American Christian media service

Great American Pure Flix, formerly Pure Flix and sometimes stylized as Pureflix, is an American Christian media subscription over-the-top streaming service owned by Great American Media and Sony Pictures.

==History==
The service was first established in 2015 by the Christian film studio Pure Flix Entertainment, after it acquired the video on demand provider I Am Flix; the company stated that it would offer over 2,000 films and series at launch.

In November 2020, Sony Pictures announced its acquisition of the Pure Flix service, bringing it under its own faith-based film studio Affirm Films; as the sale included the rights to the "Pure Flix" trademark, Pure Flix Entertainment was subsequently renamed to Pinnacle Peak Pictures in January 2021.

In May 2023, Sony announced that Pure Flix would become a joint venture with Great American Media, a company led by former Hallmark Channel CEO Bill Abbott; terms of the agreement were not disclosed, besides that Great American Media would hold a controlling stake in the venture, and that Abbott would serve as CEO following the completion of the transaction. In September 2023, Pure Flix rebranded as Great American Pure Flix.

Mario Lopez announced on February 6, 2024, that he had signed a multi-film deal with Great American Family, Great American Faith & Living, and for streaming on Great American Pure Flix.

In September 2025, the service became available on YouTube's Primetime Channels store as part of Great American Media's carriage agreement with YouTube TV.

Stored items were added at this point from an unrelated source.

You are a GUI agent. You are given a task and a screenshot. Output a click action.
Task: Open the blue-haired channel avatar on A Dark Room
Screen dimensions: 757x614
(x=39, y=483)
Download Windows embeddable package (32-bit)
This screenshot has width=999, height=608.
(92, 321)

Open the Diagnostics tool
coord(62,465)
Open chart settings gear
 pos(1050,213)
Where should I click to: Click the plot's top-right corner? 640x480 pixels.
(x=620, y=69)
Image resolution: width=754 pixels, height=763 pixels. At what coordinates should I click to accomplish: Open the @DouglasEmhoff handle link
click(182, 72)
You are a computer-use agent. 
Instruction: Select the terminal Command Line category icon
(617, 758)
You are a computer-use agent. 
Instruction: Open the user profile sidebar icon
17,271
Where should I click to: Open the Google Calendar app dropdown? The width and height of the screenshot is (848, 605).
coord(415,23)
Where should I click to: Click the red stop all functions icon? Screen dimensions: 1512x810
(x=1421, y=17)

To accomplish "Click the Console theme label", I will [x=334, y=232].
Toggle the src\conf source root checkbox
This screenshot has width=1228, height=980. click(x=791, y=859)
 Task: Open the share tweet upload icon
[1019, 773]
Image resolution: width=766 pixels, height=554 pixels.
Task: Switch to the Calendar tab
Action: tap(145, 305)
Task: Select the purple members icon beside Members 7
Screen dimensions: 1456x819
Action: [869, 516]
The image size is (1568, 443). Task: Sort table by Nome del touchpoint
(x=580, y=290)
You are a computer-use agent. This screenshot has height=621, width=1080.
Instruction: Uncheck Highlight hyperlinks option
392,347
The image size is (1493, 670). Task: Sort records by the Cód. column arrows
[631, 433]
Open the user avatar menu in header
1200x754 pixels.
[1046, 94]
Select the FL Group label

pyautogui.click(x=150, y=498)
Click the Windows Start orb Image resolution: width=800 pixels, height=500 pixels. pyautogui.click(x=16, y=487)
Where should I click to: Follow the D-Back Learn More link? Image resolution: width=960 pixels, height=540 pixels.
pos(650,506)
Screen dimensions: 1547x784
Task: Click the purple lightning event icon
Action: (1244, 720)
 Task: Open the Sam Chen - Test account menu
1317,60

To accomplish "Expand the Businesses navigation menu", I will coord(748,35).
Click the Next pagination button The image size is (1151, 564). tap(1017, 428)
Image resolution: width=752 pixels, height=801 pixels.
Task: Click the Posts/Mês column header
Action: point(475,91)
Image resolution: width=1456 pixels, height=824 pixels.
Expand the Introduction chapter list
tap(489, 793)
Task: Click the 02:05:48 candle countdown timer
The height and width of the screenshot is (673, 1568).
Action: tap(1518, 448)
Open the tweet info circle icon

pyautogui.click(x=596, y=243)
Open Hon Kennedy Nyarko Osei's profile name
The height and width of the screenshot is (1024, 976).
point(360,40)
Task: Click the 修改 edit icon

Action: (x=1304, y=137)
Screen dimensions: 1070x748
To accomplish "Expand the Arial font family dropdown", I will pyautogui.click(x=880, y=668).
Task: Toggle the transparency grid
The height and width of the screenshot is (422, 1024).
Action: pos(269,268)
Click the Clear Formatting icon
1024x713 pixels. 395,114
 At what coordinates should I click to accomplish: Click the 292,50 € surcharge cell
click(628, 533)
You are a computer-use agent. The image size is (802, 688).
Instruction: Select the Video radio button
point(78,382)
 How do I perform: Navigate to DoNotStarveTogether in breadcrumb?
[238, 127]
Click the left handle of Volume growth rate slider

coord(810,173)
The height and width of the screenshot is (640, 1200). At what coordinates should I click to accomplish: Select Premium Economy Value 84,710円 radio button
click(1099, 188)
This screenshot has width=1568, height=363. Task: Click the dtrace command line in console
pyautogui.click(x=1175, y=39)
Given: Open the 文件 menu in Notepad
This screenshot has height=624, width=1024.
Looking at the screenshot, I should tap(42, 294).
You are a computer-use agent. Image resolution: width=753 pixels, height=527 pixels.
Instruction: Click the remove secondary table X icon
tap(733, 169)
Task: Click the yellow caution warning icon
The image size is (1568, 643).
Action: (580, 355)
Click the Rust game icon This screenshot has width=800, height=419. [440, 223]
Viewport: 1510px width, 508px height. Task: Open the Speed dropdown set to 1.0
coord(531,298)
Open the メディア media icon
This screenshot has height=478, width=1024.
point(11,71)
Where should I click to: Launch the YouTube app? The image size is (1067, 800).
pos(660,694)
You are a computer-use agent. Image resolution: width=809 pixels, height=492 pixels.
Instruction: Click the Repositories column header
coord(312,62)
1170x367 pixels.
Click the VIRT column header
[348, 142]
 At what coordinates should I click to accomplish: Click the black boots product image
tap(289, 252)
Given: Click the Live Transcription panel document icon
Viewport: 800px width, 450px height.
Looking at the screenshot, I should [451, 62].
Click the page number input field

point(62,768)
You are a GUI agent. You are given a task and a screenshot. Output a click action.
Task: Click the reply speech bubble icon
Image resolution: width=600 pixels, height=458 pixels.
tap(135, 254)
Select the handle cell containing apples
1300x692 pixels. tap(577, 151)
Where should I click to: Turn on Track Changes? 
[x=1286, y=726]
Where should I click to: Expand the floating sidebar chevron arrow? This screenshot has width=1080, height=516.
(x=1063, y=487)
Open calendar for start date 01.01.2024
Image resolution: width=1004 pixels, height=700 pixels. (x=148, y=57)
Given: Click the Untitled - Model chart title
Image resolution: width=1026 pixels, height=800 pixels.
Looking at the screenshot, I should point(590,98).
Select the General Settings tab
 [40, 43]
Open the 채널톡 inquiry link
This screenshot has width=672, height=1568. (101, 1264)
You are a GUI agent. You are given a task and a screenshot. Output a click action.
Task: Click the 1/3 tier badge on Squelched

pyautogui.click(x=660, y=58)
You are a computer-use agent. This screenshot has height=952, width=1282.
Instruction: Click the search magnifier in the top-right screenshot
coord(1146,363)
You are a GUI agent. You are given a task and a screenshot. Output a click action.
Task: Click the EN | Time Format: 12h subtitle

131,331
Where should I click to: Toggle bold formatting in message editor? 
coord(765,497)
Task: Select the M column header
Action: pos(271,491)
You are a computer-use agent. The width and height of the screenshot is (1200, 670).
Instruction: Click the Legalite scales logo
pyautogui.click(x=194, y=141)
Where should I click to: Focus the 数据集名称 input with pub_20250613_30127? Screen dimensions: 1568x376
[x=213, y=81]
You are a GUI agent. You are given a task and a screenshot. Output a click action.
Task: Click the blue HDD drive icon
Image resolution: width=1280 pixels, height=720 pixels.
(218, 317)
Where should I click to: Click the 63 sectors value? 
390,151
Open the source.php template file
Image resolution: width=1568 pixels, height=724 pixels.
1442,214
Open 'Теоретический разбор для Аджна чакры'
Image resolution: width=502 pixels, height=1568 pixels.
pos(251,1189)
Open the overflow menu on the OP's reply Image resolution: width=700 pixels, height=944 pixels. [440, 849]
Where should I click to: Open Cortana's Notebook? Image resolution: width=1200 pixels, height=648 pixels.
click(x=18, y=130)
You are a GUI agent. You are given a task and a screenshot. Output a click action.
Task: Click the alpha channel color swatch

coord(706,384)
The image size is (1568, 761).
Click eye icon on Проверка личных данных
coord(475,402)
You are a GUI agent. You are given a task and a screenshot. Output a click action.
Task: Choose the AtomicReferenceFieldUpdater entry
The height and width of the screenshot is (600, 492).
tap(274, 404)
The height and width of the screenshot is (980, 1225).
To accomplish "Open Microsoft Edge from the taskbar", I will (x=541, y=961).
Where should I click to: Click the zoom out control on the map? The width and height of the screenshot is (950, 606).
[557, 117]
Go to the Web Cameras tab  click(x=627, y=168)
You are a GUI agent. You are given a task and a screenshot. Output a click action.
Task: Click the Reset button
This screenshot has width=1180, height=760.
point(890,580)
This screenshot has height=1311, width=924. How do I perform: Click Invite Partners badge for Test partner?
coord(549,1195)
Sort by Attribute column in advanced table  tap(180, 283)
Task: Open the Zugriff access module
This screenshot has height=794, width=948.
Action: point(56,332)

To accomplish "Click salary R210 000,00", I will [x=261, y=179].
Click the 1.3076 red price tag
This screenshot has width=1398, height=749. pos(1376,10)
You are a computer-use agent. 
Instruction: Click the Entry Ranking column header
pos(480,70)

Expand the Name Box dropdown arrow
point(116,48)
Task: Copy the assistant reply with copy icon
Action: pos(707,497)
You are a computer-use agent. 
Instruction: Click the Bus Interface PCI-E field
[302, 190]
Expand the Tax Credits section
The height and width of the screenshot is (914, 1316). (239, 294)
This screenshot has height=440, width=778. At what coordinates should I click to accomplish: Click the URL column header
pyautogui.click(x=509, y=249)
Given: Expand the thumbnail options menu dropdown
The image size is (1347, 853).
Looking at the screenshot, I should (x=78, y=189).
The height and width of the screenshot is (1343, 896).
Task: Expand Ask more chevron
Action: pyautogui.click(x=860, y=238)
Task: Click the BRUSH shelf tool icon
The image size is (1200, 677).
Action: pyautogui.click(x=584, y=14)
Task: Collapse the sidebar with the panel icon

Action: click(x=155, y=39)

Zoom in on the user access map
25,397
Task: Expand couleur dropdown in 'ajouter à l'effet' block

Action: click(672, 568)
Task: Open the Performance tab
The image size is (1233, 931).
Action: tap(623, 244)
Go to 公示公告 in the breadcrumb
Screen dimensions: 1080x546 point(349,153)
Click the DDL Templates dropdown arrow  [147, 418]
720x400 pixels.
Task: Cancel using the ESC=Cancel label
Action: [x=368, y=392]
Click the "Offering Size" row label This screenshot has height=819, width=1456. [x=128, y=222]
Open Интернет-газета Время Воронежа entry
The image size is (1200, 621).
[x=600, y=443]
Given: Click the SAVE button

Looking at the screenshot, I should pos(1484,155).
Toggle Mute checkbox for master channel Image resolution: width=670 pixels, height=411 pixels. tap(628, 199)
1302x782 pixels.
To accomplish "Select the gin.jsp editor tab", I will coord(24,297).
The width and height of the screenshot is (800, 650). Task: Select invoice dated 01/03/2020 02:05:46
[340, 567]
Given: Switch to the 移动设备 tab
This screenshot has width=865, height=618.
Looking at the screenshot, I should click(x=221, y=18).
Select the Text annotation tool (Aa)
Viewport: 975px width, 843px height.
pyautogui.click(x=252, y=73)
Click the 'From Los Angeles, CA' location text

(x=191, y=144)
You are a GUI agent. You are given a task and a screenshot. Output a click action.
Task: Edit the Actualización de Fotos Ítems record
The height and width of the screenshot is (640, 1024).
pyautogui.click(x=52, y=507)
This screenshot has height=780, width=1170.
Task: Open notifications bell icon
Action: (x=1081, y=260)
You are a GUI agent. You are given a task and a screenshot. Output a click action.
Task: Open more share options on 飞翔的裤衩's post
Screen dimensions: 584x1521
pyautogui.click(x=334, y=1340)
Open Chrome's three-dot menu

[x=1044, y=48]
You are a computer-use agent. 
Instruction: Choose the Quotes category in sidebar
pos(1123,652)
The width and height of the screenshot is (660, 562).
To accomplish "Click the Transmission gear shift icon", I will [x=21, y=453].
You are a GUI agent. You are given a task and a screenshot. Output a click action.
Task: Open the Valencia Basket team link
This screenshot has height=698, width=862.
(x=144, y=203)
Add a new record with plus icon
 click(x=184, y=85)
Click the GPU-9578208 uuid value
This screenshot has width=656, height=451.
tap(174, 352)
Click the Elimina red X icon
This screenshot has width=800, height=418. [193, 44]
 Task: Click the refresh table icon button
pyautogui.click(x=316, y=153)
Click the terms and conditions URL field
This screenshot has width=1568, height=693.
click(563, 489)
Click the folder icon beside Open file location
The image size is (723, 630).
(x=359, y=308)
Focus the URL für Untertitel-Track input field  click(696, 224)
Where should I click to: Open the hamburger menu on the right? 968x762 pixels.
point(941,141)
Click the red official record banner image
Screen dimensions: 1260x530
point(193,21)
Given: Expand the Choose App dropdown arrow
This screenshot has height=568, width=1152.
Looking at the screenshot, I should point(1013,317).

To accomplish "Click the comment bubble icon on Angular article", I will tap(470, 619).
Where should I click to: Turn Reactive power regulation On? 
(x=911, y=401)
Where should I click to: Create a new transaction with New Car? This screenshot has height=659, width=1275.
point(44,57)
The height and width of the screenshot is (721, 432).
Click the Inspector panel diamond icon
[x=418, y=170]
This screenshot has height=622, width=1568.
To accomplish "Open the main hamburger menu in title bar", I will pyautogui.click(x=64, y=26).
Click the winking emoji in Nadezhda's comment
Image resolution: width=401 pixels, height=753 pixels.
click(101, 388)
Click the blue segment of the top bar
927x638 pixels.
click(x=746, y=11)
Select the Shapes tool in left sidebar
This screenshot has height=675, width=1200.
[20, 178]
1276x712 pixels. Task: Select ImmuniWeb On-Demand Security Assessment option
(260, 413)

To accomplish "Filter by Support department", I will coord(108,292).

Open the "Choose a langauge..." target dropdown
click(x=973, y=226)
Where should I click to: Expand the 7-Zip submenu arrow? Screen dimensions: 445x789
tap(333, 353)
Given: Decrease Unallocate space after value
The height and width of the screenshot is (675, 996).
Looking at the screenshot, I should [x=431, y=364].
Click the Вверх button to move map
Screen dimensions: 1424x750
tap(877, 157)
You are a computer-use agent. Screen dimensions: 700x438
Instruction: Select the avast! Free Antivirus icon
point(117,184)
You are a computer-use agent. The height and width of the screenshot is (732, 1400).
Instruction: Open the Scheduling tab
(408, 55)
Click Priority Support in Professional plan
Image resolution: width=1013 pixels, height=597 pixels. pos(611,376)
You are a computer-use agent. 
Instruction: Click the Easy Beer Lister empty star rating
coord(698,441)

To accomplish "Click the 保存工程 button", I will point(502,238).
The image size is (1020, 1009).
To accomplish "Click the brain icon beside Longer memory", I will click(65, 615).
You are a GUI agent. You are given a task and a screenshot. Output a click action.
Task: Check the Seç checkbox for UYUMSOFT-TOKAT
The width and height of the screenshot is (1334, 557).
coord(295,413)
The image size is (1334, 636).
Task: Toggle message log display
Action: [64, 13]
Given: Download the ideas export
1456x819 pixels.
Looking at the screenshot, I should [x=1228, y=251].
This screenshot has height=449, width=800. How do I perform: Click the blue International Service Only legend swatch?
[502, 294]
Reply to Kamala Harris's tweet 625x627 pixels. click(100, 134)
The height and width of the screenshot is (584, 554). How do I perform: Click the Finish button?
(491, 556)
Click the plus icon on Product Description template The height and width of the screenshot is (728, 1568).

The company is a strategic partner of the International Coalition of Apostolic Leaders, a New Apostolic Reformation apostolic organization.

==Programming==
It is known for its distribution of Sony's Affirm Films and Pinnacle Peak Pictures, such as the God's Not Dead series, Miracles from Heaven, War Room, and The Star. It also streams original content by Great American Family and Great American Living.

The service also syndicates content from Angel Studios, Christian Broadcasting Network, NBCUniversal, and others, such as Bonanza, The Chosen, the original Superbook, the new Superbook, Madeline, and VeggieTales. They also license individual films, such as the Duck Commander film The Blind.